Il a renouvellé les miracles qu’on raconte des peintres Grecs. Parmi les simples qu’il cultivoit, il mettoit des figures de serpens & d’animaux représentés avec tant d’art, qu’il étoit difficile de ne point s’y laisser abuser. Annibal Carrache lui-même étant venu chez le Bassan, fut tellement trompé par la représentation d’un livre que ce peintre avoit fait sur le mur, qu’il alla pour le prendre. Enfin personne peut-être ne l’a surpassé pour la vérité qu’il donnoit aux différens objets de ses tableaux, par leurs couleurs, leur fraîcheur & leur brillant.

Ses ouvrages en grand nombre, même ceux d’histoire, se sont répandus dans tous les cabinets de l’Europe ; tant est puissant le charme du coloris, qu’il nous fait aimer les tableaux historiques de ce peintre, nonobstant les fautes énormes, dont ils sont remplis contre l’ordonnance & le dessein, contre la vraissemblance poëtique & pittoresque.

Ses desseins sont pour la plûpart heurtés & indécis ; on en reconnoît l’auteur à ses figures rustiques, & à une maniere d’ajustement qui lui est propre.

Tintoret, (Jacques Robusti surnommé le) né à Venise en 1512, mort dans la même ville en 1594. On le nomma le Tintoret, parce qu’il étoit fils d’un teinturier ; mais ses parens lui virent tant de goût pour la peinture, qu’ils se prêterent à ses desseins ; alors il se proposa dans ses études de suivre Michel-Ange pour le dessein, & le Titien pour le coloris. En même tems, l’amour qu’il avoit pour sa profession, lui fit rechercher avec ardeur tout ce qui pouvoit le rendre habile. De tous les peintres vénitiens, il n’en est point dont le génie ait été si fécond & si facile, que celui du Tintoret. Il a rempli Venise de ses belles peintures ; & si parmi l’abondance de ses ouvrages, il y en a de médiocres & de strapassés, pour me servir d’un terme de l’art, il faut avouer qu’il s’en trouve aussi d’admirables, qui mettent avec raison le Tintoret au rang des plus célebres peintres d’Italie.

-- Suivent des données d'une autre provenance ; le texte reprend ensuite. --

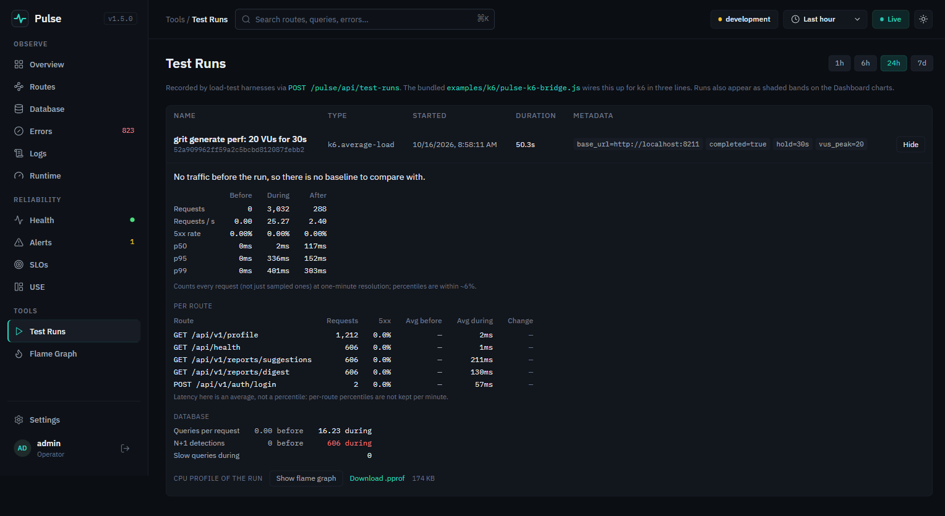Hide the expanded test run details

[x=910, y=144]
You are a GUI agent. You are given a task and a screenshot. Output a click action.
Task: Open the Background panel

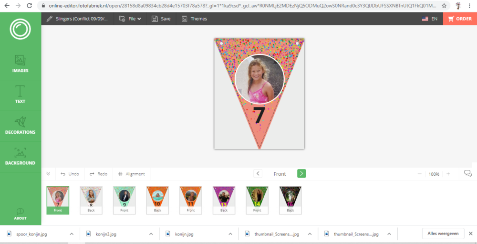20,156
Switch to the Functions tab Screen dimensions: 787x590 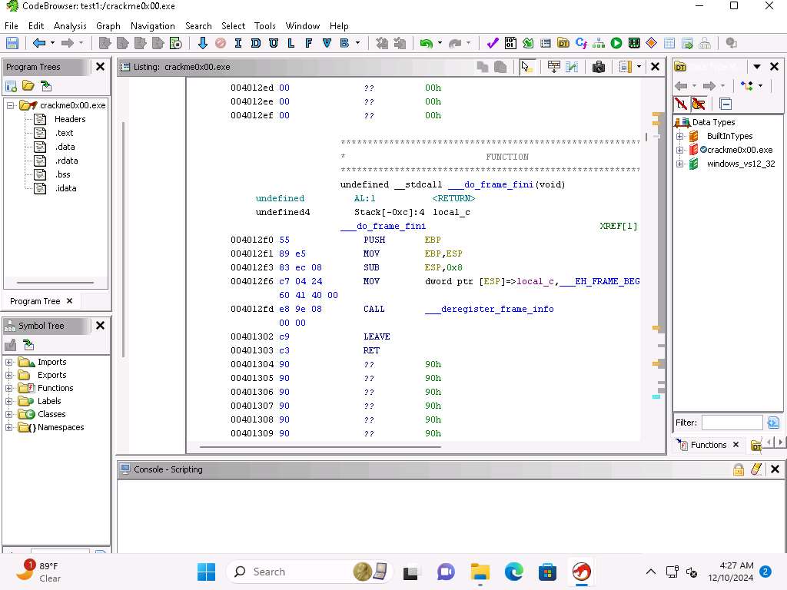pyautogui.click(x=708, y=445)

Veronèse, (Paul) son nom de famille est Caliari ; né à Vérone en 1532, il mourut en 1588, à Venise, où il a fait tant de belles choses, qu’on le met au rang des plus grands peintres de l’Europe.

Rival du Tintoret, chargé avec lui des grandes entreprises, il a toujours balancé la réputation de son collegue ; & s’il ne mettoit point tant de force dans ses ouvrages, il rendoit la nature avec plus d’éclat & de majesté. Il faisoit encore honneur à son art par la noblesse avec laquelle il l’exerçoit, par sa politesse, & par sa vie splendide : c’étoit dans les grandes machines que Paul Véronèse excelloit ; on remarque dans ses peintures une imagination féconde, vive & élevée, beaucoup de dignité dans ses airs de têtes, un coloris frais, & un bel accord dans ses couleurs locales ; il a donné à ses draperies un brillant, une variété & une magnificence qui lui sont particulieres ; la scène de ses tableaux est ornée des plus belles fabriques ; & l’apparat superbe de l’architecture qu’il y a introduit, donne de la grandeur à ses ouvrages.

Ceux qu’il a faits au palais de S. Marc ont immortalisé son nom. On estime surtout ses banquets, & ses pélerins d’Emmaüs : mais les noces de Cana représentées dans le réfectoire de S. Georges majeur du palais S. Marc, forment un des plus beaux morceaux qui soit au monde.

Ce grand maître a pourtant ses défauts ; il a peint quelquefois de pratique, ce qui fait que ses ouvrages ne sont pas tous de la même beauté : il peche souvent contre la convenance dans ses compo-

sitions ; on desireroit plus de choix dans ses attitudes,

plus de finesse dans ses expressions, plus de goût & de correction dans le dessein, & plus d’intelligence du clair-obscur, dont il paroît qu’il n’a jamais bien compris l’artifice.

La plûpart de ses desseins arrêtés à la plume & lavés au bistre, ou à l’encre de la chine, sont terminés. Ils font les délices des amateurs, pour la richesse de l’ordonnance, la beauté des caracteres de têtes, le grand goût des draperies, &c.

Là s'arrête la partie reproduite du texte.